## Document extract
TV derivative and minor documentation fixes

deeptime/util/__init__.py

@@ -33,6 +33,7 @@
     :template: class_nomodule.rst
 
     data.timeshifted_split
+    data.sliding_window
     data.TimeLaggedDataset
     data.TimeLaggedConcatDataset
     data.TrajectoryDataset
@@ -65,6 +66,19 @@
     types.atleast_nd
 
 
+===============================================================================
+Differentiation utilities
+===============================================================================
+
+.. autosummary::
+    :toctree: generated/
+    :template: class_nomodule.rst
+
+    diff.tv_derivative
+    diff.finite_difference_coefficients
+    diff.finite_difference_operator_midpoints
+
+
 ===============================================================================
 Other utilities
 ===============================================================================
@@ -91,3 +105,4 @@
 from . import callbacks
 from . import platform
 from . import validation
+from . import diff

deeptime/util/data.py

@@ -1,12 +1,57 @@
 import warnings
 from typing import Optional, List
+from collections import deque
 
 import numpy as np
 
 from .exceptions import TrajectoryTooShortError
 from ..base import Dataset
 
 
+def sliding_window(seq, radius=1, fixed_width=False):
+    r""" Creates a generator that yields exactly `len(seq)` subsequences of length at most `2 * radius + 1` in a sliding
+    window manner along the given sequence. If `fixed_width=True`, the tuples will always have width 2*"width"+1.
+
+    Parameters
+    ----------
+    seq : iterable object
+        The sequence.
+    radius : int, default=1
+        The sliding window radius
+    fixed_width : bool, default=False
+        If set to `True`, this generator yields tuples that are guaranteed to have length `2 * radius + 1`
+
+    Returns
+    -------
+    sliding_window : generator
+        A generator object yielding sliding windows along the provided sequence.
+    """
+
+    if len(seq) < 2 * radius + 1:
+        raise ValueError(f"the sequence needs to have at least length 2*radius+1 but has length={len(seq)}.")
+    it = iter(seq)
+    iterable = (next(it, None) for _ in range(1 + radius if not fixed_width else 1 + 2 * radius))
+    window = deque(iterable, maxlen=2 * radius + 1)
+    if not fixed_width:
+        yield np.array(window)
+        append = window.append
+        for e in it:
+            append(e)
+            yield np.array(window)
+        while len(window) > radius + 1:
+            window.popleft()
+            yield np.array(window)
+    else:
+        for _ in range(radius + 1):
+            yield np.array(window)
+        append = window.append
+        for e in it:
+            append(e)
+            yield np.array(window)
+        for _ in range(radius):
+            yield np.array(window)

## Aim of the task
In the code change above, which exception does `sliding_window` raise when the sequence length is less than `2*radius+1`?

## Records taken from a dataset
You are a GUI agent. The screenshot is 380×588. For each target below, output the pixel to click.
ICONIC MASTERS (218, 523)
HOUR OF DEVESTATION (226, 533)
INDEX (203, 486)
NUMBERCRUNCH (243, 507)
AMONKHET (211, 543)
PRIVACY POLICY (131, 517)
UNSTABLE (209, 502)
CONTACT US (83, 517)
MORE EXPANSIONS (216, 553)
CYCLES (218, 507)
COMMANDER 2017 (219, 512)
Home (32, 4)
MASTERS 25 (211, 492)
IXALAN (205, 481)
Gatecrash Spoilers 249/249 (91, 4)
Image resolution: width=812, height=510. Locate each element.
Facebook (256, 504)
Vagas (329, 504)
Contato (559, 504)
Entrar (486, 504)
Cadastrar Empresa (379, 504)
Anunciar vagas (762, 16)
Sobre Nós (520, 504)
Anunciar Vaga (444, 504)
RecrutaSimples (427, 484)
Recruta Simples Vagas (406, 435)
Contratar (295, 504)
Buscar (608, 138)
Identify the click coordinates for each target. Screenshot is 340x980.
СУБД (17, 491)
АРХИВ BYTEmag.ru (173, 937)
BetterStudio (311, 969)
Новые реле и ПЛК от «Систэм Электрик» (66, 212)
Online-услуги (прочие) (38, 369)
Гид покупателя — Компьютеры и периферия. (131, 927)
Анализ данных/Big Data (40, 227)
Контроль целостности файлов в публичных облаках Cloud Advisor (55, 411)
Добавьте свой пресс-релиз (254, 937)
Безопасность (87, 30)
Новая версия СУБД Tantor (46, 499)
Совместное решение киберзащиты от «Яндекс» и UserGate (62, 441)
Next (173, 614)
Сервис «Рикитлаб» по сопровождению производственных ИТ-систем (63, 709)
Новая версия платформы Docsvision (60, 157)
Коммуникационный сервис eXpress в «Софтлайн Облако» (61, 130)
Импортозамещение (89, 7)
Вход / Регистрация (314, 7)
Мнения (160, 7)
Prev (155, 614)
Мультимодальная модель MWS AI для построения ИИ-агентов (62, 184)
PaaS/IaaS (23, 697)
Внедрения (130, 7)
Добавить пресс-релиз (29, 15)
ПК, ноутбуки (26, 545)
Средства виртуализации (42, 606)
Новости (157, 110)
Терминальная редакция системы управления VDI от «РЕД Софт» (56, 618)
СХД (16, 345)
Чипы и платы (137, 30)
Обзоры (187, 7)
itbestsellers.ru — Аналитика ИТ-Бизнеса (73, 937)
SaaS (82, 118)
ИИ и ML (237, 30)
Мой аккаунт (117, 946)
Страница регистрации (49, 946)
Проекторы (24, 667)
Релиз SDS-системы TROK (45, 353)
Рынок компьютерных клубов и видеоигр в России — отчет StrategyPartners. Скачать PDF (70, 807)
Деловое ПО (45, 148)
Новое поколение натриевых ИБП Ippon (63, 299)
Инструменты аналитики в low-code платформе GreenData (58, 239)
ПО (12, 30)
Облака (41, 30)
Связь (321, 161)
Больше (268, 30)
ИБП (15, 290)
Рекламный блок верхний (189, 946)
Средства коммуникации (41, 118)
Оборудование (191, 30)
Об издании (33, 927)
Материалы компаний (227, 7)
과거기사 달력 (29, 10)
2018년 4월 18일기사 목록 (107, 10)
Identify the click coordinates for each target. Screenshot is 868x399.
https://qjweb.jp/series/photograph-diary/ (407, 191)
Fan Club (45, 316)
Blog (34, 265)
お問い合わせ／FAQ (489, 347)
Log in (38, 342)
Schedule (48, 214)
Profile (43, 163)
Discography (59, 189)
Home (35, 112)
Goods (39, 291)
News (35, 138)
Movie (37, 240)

## Problem solution
A `ValueError`.